Task statement
Only the line with "At what coordinates should I click to accomplish: Tick" and the lines after it, through the end of the material, belong in the answer; repeat them exactly.

Input
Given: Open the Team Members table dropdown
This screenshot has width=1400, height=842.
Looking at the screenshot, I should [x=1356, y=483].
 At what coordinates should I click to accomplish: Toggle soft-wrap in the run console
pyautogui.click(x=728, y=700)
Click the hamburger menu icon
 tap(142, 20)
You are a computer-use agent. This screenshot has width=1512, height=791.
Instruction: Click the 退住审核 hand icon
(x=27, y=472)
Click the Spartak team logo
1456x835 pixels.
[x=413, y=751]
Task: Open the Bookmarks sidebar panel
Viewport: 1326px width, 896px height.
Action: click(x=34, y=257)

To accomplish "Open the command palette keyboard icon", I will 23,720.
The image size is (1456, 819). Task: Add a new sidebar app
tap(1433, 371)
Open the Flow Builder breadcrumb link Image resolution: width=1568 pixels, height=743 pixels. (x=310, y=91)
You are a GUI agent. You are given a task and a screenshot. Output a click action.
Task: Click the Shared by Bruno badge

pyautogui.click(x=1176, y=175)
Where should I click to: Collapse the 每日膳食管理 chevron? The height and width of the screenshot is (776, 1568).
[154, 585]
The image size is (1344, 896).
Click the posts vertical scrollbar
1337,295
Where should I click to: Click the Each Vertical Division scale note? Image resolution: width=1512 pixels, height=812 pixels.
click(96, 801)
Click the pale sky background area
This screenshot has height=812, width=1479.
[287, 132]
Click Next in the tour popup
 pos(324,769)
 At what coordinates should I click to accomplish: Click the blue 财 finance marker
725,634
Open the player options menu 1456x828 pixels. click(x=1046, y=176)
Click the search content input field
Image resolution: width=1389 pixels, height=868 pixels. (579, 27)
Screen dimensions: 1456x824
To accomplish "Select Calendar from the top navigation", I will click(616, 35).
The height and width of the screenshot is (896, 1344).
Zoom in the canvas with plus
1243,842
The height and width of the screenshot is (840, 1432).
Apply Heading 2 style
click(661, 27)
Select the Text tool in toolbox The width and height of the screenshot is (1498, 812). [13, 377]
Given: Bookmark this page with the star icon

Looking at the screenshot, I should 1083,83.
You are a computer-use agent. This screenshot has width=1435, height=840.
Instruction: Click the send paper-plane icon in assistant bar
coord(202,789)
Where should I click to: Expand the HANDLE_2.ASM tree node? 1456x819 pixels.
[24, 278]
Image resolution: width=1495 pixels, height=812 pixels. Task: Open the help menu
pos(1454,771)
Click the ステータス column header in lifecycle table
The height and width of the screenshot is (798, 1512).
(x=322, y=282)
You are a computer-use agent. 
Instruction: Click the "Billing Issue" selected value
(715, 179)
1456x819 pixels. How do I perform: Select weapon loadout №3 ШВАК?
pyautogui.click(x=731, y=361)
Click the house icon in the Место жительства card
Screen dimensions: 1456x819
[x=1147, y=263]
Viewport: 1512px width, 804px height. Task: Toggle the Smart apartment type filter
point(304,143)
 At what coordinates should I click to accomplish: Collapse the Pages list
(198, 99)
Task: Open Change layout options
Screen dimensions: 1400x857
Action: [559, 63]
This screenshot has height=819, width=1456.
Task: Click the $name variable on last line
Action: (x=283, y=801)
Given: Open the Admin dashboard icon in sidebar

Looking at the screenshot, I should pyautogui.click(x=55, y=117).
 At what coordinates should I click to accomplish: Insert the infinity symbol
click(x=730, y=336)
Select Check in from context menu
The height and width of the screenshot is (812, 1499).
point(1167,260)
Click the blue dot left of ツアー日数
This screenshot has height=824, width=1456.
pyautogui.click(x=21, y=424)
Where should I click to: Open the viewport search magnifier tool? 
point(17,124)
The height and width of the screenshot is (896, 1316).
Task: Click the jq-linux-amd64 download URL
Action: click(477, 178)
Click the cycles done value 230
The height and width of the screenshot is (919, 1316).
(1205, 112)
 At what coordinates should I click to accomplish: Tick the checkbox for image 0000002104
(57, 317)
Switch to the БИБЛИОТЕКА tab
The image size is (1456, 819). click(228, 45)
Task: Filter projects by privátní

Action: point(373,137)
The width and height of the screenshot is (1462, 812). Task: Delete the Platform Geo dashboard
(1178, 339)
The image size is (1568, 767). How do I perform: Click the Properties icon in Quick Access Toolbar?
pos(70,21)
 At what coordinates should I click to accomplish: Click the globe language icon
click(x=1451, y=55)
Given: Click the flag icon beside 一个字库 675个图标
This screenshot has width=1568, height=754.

Task solution
 At what coordinates should I click to accomplish: Tick the checkbox for image 0000002104
(57, 317)
Switch to the БИБЛИОТЕКА tab
The image size is (1456, 819). click(228, 45)
Task: Filter projects by privátní

Action: point(373,137)
The width and height of the screenshot is (1462, 812). Task: Delete the Platform Geo dashboard
(1178, 339)
The image size is (1568, 767). How do I perform: Click the Properties icon in Quick Access Toolbar?
pos(70,21)
 At what coordinates should I click to accomplish: Click the globe language icon
click(x=1451, y=55)
Given: Click the flag icon beside 一个字库 675个图标
This screenshot has width=1568, height=754.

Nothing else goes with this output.